SOURCE EXTRACT Start Marker
I have an interview this coming week, for a position that the company wants filled immediately. In this economy, I'm not confident I will land this job or any other jobs in the near future.

If I tell my supervisor I am looking for a new job, it will result in him giving me fewer projects. I need the experience of new projects though to boost my resume.

In short, what would you do? I feel like my supervisor is asking too much and I need to look out for myself. When I put myself in his shoes, I would be extremely unhappy if I left without giving notice. I feel like I'm stuck.
posted by parakeetdog to Work & Money (35 answers total)
 
Is this supervisor ever going to be a reference? Don't burn any bridge!
posted by roomthreeseventeen at 11:44 AM on August 13, 2011 [1 favorite]


What is the company policy and/or what does your contract say?
SOURCE EXTRACT End Marker
_TASK SET:_
• A. In the job-search post, what does the poster expect to happen if they tell their supervisor they are looking for a new job?
• B. Pick up the job-search thread after its final reply and continue it.
INFORMATION SUPPLIED Start Marker
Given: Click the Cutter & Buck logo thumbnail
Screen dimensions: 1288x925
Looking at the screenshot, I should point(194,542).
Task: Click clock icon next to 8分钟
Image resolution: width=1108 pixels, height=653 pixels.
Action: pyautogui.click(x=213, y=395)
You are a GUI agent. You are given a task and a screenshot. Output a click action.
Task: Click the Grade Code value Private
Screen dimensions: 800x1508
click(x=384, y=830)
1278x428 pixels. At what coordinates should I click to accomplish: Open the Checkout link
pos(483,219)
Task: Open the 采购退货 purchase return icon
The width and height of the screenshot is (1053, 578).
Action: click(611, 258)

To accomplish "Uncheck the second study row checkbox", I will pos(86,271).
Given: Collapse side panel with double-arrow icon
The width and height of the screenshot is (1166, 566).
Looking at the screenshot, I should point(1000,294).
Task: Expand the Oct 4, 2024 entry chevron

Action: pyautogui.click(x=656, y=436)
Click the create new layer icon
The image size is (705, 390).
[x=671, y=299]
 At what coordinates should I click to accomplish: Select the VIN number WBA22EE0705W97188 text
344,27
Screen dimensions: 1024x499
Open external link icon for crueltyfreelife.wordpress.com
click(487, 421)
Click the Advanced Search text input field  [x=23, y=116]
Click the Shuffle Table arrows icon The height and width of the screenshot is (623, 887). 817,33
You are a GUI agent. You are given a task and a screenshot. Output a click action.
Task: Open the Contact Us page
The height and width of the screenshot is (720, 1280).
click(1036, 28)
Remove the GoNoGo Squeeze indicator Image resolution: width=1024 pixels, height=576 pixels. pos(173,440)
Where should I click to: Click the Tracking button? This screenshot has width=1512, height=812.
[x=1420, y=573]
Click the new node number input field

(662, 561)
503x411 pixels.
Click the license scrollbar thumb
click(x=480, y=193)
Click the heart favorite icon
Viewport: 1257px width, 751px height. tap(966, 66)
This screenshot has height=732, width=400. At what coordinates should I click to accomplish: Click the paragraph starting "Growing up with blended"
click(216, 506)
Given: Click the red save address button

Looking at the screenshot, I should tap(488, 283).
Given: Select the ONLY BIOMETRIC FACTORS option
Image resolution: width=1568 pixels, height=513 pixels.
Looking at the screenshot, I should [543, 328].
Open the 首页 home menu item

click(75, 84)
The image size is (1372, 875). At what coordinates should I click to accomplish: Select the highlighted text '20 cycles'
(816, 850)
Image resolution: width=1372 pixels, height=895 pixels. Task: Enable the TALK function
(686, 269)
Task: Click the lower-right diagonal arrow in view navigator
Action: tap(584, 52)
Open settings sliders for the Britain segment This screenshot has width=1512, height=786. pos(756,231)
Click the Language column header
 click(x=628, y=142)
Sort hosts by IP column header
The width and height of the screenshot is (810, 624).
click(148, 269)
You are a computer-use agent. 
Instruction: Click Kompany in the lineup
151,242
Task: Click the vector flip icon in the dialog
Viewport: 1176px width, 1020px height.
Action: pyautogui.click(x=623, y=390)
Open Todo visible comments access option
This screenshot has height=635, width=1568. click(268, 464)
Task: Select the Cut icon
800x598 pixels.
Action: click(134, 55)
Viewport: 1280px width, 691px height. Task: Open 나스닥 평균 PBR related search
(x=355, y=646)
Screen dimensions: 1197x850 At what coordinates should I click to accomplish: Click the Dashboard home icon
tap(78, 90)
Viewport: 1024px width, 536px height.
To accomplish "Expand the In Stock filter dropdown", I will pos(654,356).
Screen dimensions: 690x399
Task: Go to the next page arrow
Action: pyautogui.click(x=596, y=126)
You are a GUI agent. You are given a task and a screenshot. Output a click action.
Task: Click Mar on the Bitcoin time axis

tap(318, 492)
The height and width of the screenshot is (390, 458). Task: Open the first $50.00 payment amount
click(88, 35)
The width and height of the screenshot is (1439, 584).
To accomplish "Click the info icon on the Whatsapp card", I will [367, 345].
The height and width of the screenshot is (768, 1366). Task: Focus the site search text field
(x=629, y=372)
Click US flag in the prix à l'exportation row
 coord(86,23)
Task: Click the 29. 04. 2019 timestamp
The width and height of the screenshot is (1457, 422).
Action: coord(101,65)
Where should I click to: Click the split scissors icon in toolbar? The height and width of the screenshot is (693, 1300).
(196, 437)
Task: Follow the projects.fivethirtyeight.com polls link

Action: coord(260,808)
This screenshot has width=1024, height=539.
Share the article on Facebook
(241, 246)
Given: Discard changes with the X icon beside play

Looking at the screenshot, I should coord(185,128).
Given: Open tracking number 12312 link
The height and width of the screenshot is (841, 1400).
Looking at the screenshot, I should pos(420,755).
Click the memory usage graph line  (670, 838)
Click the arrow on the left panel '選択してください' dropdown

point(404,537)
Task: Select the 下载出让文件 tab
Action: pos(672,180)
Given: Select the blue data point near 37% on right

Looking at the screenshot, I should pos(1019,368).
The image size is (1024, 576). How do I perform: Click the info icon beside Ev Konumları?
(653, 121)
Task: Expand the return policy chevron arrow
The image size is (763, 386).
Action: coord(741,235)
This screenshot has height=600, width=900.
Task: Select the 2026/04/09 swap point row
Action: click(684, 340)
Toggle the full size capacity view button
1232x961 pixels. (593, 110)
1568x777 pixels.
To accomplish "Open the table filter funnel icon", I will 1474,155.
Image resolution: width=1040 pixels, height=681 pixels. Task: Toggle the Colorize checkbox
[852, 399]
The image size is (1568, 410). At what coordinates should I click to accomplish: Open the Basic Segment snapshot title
INFORMATION SUPPLIED End Marker
_RESPONSES PER TASK:_
• A. The supervisor will give them fewer projects.

• B.
posted by tomswift at 11:44 AM on August 13, 2011


How much notice have they given people who've been laid off? That's exactly how much notice you owe them.
posted by deadmessenger at 11:46 AM on August 13, 2011 [24 favorites]


He's asking you to take a big risk for almost no return. Unless he has already guaranteed in writing that you get to keep your job until you find and accept another, I would not be inclined to take that risk no matter how nice a guy he is.

In other words, I would not be inclined to take that risk.
posted by jon1270 at 11:50 AM on August 13, 2011 [38 favorites]


This is all ridiculous. The simple logistics of what goes on in a change of jobs make that idea of "giving notice" as "looking for a job" impossible. That you are "looking for a job" is not something you would ever, EVER inform a current workplace (except in very rare conditions, as a tactic). When you have had a firm, on-paper job offer, that is when you can inform your superior. And if you want to be extra nice, tell your new employer that it'll take a month to extricate yourself from your current place of employment. Unless that screws up the deal, in which case, not your problem.

You currently have nothing to "give notice" about, with no planned date of departure.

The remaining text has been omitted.